确保冲洗过程中任何相邻的两种溶剂的混溶性是非常重要的。
在冲洗完后,应当用适当的溶剂过渡后再使用初始流动相来冲洗色谱柱。
举个例子,异丙醇就是一种优良的过渡溶剂,因为它既可以与像正已烷或二氯乙烷这样的有机物混溶,也可以与水溶性试剂相混溶。
由于异丙醇的粘度很大,注意控制其流速以免系统压力超过压力上限。
同时,如果使用了紫外检测器,则应避免使用在紫外区有吸收的溶剂,否则就需要用大量的溶剂来清除掉这些溶剂以得到稳定的基线。

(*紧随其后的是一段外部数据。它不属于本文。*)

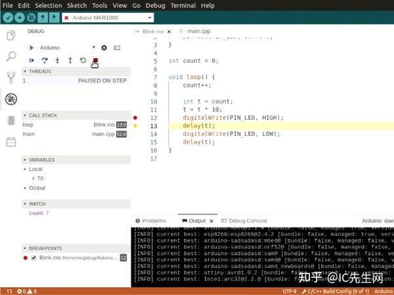Click the Continue debug icon
394x295 pixels.
(x=32, y=60)
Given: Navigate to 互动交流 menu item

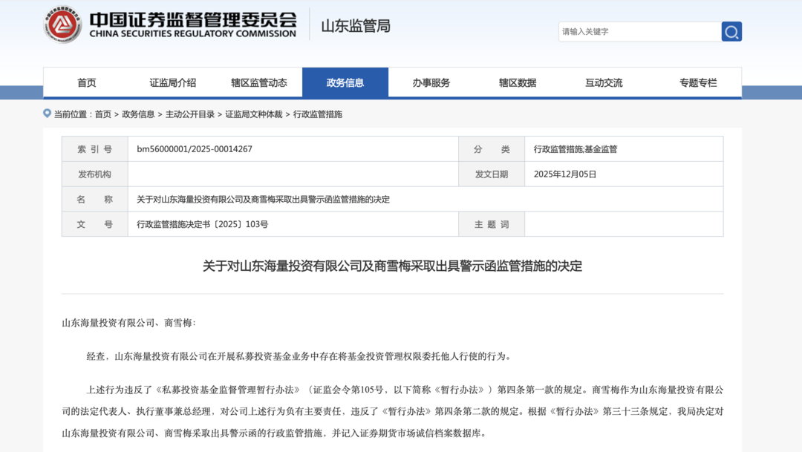Looking at the screenshot, I should [604, 82].
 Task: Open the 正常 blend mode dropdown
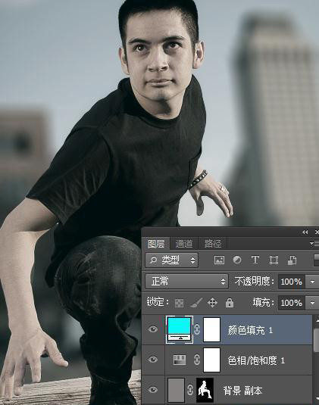point(186,281)
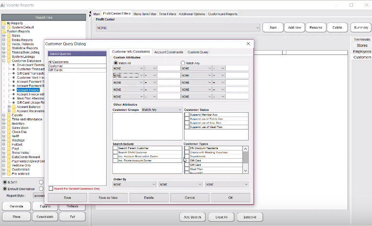Enable Search For Deleted Customers Only
The height and width of the screenshot is (226, 372).
[51, 189]
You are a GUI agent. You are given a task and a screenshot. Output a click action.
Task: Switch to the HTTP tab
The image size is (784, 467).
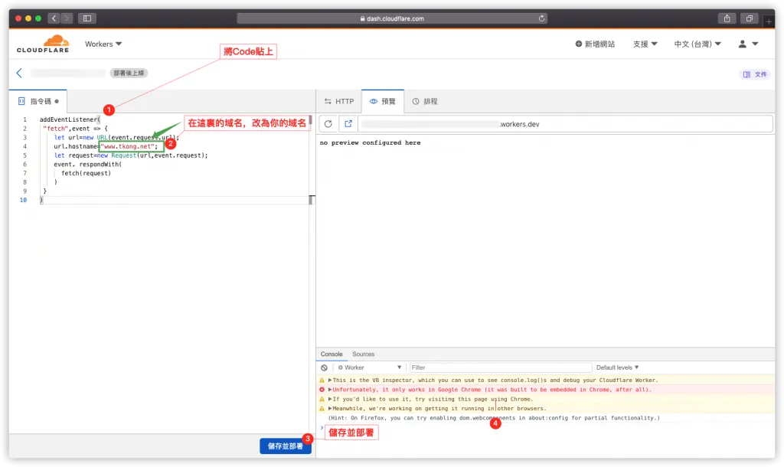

对于普通的硅胶键合色谱柱并且使用的流动相中不含盐时,可用下面的程序进行清洗:·100%甲醇·100%乙腈·75%:25%乙腈甲醇混合液·100%异丙醇·100%二氯甲醇和·100%正已烷如果使用二氯甲烷或正已烷冲洗了色谱柱,由于溶剂的不相溶性,在恢复至水溶性流动相之前,必须用异丙醇过渡。
每一种用来清洗色谱柱的溶剂至少需要10个柱体积,对于规格为250mm×4.6mm的分析柱来说,分析员可以用典型的1~2ml/min的流速来进行冲洗。
为了恢复至最初使用的流动相,分析员没有必要将清洗时的整个程序反着来一遍,建议使用异丙醇过渡,然后用不含缓冲盐的溶液,最后使用最开始的流动相来冲洗色谱柱。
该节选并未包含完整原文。